The slides used during class will be available online shortly after each class. However, you should not expect the slides to cover the material in detail; the class will be based a lot on discussion and problem solving so the slides will be tailored to drive the discussion as opposed to serve the material. As such, in each class one or more students will be assigned to take notes which will then make available to everyone (we will set-up a wiki). Afterwards, any student will be able to jump in and enrich the notes further. Collaborative note taking and editing will be part of your class participation grade and a great way to recite the material and also see how your fellow students perceive it.

**Running project**

Through the semester we will have a running project with several components. You will have to deliver a component every week or every second week. By the end of the project you will have designed, implemented and evaluated several key elements of a modern data system and you will have experienced several design tradeoffs. The running project is an individual project (all components) and no group projects are allowed. Discussing the design and implementation problems with other students is allowed and encouraged! We will do so in the class as well. However, the final deliverable should be personal, you must write from scratch all the code of your system and all documentation and reports. Whenever applicable we will let you know if there are existing libraries that is OK to use. You will not be judged only on how good your system works; it should be clear that you have designed and implemented the whole system, i.e., you should be able to perform changes on-the-fly, explain design details, etc.
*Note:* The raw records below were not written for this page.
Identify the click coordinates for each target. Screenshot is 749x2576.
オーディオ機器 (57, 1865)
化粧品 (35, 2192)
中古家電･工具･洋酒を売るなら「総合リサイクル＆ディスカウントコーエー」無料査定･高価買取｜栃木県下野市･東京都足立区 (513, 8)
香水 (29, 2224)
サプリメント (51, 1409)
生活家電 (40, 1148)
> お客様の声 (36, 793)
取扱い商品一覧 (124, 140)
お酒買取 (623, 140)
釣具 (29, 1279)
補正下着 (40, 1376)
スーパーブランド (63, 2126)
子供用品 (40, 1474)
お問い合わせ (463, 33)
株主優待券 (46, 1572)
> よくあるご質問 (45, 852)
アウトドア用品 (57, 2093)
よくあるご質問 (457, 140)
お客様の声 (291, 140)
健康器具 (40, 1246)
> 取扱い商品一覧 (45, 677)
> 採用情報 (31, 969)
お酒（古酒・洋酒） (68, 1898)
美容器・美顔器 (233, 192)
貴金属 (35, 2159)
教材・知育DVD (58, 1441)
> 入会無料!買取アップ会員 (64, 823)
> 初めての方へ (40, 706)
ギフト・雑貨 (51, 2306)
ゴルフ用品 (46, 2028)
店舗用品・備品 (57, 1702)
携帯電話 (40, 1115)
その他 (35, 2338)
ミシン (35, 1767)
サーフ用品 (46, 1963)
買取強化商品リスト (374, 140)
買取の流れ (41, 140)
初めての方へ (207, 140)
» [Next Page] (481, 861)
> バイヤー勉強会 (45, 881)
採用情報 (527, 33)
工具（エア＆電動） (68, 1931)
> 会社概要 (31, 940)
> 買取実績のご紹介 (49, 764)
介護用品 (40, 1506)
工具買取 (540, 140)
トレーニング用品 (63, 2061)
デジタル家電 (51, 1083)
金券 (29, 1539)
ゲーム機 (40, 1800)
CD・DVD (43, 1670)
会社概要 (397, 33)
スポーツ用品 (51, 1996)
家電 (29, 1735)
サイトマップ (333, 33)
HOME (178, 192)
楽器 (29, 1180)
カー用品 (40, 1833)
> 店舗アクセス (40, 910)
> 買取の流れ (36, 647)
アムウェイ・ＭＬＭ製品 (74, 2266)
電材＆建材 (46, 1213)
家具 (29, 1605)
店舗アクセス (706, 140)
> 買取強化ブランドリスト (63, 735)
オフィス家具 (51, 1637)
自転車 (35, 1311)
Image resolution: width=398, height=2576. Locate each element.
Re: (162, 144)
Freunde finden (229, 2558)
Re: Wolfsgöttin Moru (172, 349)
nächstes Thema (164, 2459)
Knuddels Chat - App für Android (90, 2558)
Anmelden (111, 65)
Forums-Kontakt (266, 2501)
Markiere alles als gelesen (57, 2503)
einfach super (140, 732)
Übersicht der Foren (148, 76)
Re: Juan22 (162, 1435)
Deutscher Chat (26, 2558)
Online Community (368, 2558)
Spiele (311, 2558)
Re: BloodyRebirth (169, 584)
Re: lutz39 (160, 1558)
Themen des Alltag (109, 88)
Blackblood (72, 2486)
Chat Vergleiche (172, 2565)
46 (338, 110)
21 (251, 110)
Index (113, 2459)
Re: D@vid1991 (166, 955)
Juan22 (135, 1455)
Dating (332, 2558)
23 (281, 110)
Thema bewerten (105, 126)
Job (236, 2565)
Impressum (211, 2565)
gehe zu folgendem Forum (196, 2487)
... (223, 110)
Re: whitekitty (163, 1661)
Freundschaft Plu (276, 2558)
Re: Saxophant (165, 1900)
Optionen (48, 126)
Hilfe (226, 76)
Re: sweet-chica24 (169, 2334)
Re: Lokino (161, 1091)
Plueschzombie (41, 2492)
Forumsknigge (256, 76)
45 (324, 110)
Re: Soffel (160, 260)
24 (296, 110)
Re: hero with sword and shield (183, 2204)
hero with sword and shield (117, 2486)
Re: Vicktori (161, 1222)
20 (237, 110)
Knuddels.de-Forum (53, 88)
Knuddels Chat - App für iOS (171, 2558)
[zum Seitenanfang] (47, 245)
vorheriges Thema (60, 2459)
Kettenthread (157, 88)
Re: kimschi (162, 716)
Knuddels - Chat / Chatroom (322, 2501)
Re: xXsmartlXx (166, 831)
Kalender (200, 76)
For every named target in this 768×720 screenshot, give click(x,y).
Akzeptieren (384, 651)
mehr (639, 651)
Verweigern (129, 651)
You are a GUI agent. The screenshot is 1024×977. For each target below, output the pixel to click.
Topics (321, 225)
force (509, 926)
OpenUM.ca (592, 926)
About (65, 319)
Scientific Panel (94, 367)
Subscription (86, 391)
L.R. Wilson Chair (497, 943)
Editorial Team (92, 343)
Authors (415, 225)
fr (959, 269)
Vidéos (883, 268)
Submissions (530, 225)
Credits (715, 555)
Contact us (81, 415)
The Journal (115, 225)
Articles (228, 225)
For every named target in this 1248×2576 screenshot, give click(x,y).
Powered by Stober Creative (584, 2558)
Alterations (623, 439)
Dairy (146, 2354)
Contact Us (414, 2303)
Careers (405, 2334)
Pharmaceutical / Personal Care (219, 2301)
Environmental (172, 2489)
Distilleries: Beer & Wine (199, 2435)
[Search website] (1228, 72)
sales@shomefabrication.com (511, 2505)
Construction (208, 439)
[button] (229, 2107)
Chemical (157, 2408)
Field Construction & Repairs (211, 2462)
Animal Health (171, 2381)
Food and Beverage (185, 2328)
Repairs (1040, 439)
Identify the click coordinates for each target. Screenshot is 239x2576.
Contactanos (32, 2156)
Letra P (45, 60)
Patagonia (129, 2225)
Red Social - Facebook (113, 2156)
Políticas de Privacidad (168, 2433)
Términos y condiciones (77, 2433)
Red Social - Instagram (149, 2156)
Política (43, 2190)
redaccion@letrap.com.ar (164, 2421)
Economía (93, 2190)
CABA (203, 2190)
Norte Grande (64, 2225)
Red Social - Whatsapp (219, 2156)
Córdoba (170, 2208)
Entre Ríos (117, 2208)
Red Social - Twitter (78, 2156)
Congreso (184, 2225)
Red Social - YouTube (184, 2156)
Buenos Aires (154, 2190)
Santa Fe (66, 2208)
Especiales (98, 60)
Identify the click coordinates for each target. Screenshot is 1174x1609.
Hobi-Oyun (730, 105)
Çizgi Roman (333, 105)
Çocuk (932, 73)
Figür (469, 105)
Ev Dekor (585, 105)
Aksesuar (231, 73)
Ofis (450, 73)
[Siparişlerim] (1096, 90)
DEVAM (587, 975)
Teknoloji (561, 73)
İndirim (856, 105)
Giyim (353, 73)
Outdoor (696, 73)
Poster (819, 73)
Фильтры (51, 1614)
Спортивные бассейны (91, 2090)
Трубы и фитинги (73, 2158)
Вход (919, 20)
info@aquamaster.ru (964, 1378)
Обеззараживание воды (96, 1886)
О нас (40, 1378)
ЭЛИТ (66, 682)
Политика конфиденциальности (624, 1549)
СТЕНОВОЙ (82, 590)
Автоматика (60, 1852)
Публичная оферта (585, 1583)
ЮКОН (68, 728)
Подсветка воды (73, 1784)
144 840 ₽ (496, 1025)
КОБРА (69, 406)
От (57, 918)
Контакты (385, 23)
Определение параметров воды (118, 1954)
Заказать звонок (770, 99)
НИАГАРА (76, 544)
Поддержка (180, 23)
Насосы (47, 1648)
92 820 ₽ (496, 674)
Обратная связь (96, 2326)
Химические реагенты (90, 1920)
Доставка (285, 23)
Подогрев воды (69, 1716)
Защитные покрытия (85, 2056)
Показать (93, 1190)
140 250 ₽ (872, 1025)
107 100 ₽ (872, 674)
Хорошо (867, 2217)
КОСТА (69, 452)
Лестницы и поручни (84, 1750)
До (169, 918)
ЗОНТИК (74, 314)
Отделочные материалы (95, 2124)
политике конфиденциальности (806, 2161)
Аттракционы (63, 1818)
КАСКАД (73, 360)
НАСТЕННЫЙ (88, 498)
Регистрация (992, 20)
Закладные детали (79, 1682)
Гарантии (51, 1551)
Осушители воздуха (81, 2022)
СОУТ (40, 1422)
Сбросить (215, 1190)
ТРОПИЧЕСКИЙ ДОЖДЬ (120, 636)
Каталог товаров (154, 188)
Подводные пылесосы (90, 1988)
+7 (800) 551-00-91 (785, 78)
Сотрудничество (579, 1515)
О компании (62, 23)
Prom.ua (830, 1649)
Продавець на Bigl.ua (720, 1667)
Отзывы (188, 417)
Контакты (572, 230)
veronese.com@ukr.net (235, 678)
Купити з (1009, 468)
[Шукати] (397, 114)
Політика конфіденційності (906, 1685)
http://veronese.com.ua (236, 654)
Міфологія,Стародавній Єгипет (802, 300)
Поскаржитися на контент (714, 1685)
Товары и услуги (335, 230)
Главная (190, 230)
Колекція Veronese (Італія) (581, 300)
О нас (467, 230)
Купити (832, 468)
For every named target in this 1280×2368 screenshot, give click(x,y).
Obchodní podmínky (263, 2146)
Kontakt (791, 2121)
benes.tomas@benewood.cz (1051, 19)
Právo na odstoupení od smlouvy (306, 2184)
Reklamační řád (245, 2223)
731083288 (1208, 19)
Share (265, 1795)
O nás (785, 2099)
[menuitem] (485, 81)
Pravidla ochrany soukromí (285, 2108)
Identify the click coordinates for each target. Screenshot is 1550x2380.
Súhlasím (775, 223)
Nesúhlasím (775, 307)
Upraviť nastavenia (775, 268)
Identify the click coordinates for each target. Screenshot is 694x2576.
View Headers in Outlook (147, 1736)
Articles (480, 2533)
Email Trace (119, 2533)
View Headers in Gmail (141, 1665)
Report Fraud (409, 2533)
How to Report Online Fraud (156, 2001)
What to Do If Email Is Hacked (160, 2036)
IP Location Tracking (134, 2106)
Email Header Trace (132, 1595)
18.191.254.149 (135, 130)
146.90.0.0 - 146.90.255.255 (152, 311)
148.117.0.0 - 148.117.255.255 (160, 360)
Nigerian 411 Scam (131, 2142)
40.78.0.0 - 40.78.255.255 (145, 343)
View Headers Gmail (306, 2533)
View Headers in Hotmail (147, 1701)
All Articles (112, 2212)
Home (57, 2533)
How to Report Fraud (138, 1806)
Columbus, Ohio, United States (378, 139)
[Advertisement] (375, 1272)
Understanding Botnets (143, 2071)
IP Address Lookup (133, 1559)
Delivery of the various components will be done online (details will follow) and the deadline will typically be on Mondays at the time the course starts.

You are allowed a total of 10 late days. Each late day extends the deadline for delivering a project component by 24 hours. No excuse needed and no penalty will be imposed. You may distribute the late days as you wish, i.e., you could even use all late days for just a single deadline. If you do not have any late days left, then for every day you are late, you will lose 20% of the grade for this course component.

We will regularly assign extra tasks or you can come up with your own extra tasks for the various components of the running project. With these extra tasks you gain extra points.

The best 5 overall projects will gain additional extra points. "Best" is defined in terms of elegant system design, code quality, system efficiency and documentation.

**Quizzes**

We will do several (quick) quizzes during class.

**Final project**

Towards the end of the course we will have time for a final project. You will have about a full month. We will provide ideas for projects but you will also be expected to come up with your own project ideas given what you learned in the class. Each project will be judged individually depending on its complexity. You will have to deliver both the system as well as a technical report which will state clearly the problem, the motivation, the solution as well as related work in the same style as some of the research papers we will see in the class. Before each project starts there will be a design phase where you will deliver a report with the problem statement, motivation and the design. During this phase you will work with the instructor to define your project idea as well as the possible design and implementation solutions. Each project group may consist of up to 5 students. The final report as well as the initial design report should clearly explain the responsibilities of each group member. No late days will be granted. The best 3 projects will receive extra points. "Best" is defined similarly to the running project with the additional element of judging the project idea and motivation.

**Assessment and grading**

- Running project/Homework: 40%
- Quizzes and class participation: 15%
- Midterms (2): 20%
- Final project: 25%
- Extra points: Extra tasks for the running project: 10%
- Extra points: Best projects: 10% (5% running project + 5% final project)

**Online discussions**

We will set-up a Piazza forum where you will be able to ask questions and discuss issues related to the course.